The Compass House building had the misfortune to be around for both World Wars, few people know that Hull was bombed in the first World War and the second.
Between 1915 and 1918, Hull was subject to eight bomb attacks, Hull was unfortunate, as it became a target for many of the air raid attacks by accident when the zeppelins were unable to reach their intended target.
With speeds of up to 85 miles per hour and capable of carrying up to two tons of bombs, the Zeppelin wreaked havoc on the city of Hull. Bombs were dropped from heights of around 3,000 feet, most were incendiary bombs which sparked raging fires and destroyed buildings including the Holy Trinity Church.
Bombs dropped on Hull by two German Zeppelin airships, L.11 and L.14, in a 1916 WW1 raid alone caused 17 deaths and many more injuries. In September 1917 nine zeppelins dropped bombs at various points along the coast - 44 bombs fell in total, killing sixteen people. Sadly 54 people perished during 12 Zeppelin raids during WW1.

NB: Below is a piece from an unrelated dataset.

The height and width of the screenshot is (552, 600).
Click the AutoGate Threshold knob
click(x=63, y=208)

By WW2 increases in flight and explosive technology only resulted in even more death and destruction, A total of 1,243 people died in Hull. The civilian areas surrounding the docks, was where the heaviest bombing took place. On May 7th and 8th 1941 the most destructive nights of the war as far as Hull was concerned, saw over 358 high explosive bombs and 29,115 incendiary bombs rain down on the city. Civilian deaths totaled 420 and a further 34 members of the fire service and women's volunteer service also lost their lives on these nights. A further 325 people were injured during these raids.

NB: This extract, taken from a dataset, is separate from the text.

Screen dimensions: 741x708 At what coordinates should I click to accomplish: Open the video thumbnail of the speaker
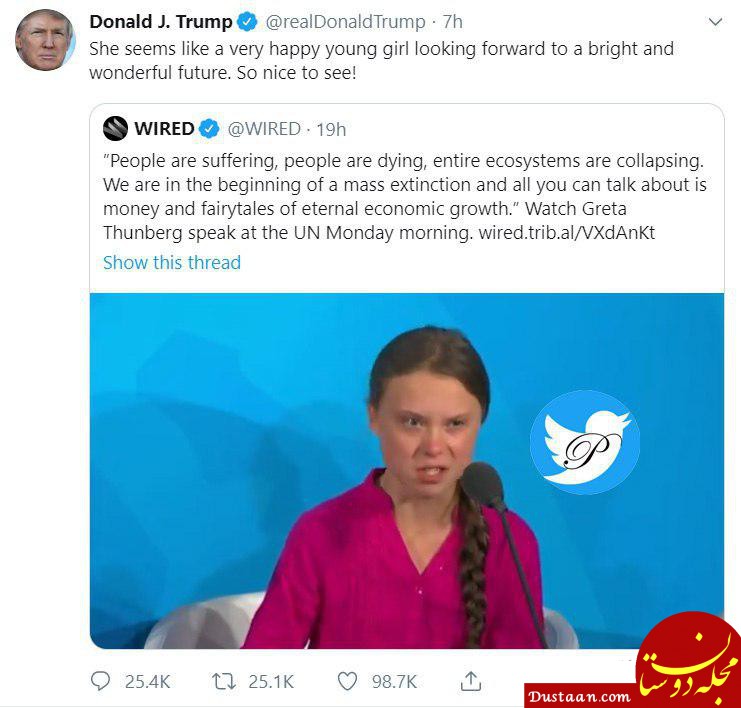coord(406,471)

Hull was the heaviest bombed city outside of London and suffered the most structural damage. By the end of hostilities, only 5,945 of the 92,660 homes in Hull had escaped bomb damage. 1,472 were totally destroyed, 2,882 were so badly damaged that demolition was necessary, 3,789 needed repairs beyond the scope of first aid, 11,589 were seriously damaged but patched up and 66,983 were slightly damaged. Some of the 86,715 were struck more than once, in some instances twice and thrice, so that altogether 146,915 individual damages were sustained with 152,000 people rendered temporarily homeless. There were 4,910 fires in the Hull Blitz with 27 churches and 14 schools destroyed. Of the 41,376 air raid shelters in Hull, 250 domestic shelters and 120 communal shelters were destroyed, from which more than 800 people were rescued alive.
The Kenny Building (now Compass House) was one of the earliest causality of the war what a bomb dropped on Empringham Street on the 23rd July 1940 destroying homes, it also dislodged the brickwork on the first floor front left window, this bomb caused the whole section of this brickwork to drop and the far left hand side of the window still to this day is lower than the other four windows on this floor. The brickwork above this window has never been repaired and remains to this day a reminder of those two terrible nights.